▶ TASK DIRECTIONS
Turn the lines of the material into a numbered list, from the line containing "Where should I click to: Click" through the end of the material, inclusive, dropping blank lines and leaving out the pictures.

--- begin EXERCISE INPUT ---

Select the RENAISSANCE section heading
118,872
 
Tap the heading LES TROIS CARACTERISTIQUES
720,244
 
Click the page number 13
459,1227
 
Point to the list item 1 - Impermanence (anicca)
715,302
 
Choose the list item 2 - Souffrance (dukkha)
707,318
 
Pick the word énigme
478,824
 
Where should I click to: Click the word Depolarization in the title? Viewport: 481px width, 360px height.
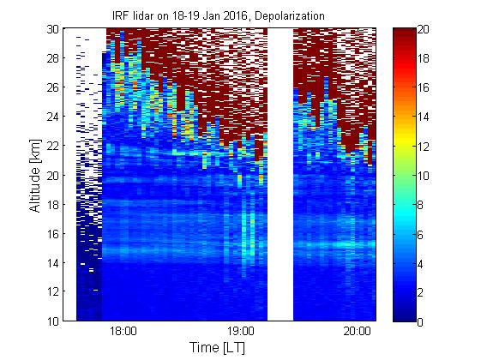pos(289,16)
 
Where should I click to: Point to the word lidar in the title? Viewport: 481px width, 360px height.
pos(143,15)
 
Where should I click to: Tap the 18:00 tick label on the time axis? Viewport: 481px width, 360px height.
pos(123,332)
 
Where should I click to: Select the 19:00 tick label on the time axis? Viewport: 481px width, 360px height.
pos(241,332)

--- end EXERCISE INPUT ---

▶ ANSWER TO THIS PROBLEM
1. Where should I click to: Click the word Depolarization in the title? Viewport: 481px width, 360px height.
2. pos(289,16)
3. Where should I click to: Point to the word lidar in the title? Viewport: 481px width, 360px height.
4. pos(143,15)
5. Where should I click to: Tap the 18:00 tick label on the time axis? Viewport: 481px width, 360px height.
6. pos(123,332)
7. Where should I click to: Select the 19:00 tick label on the time axis? Viewport: 481px width, 360px height.
8. pos(241,332)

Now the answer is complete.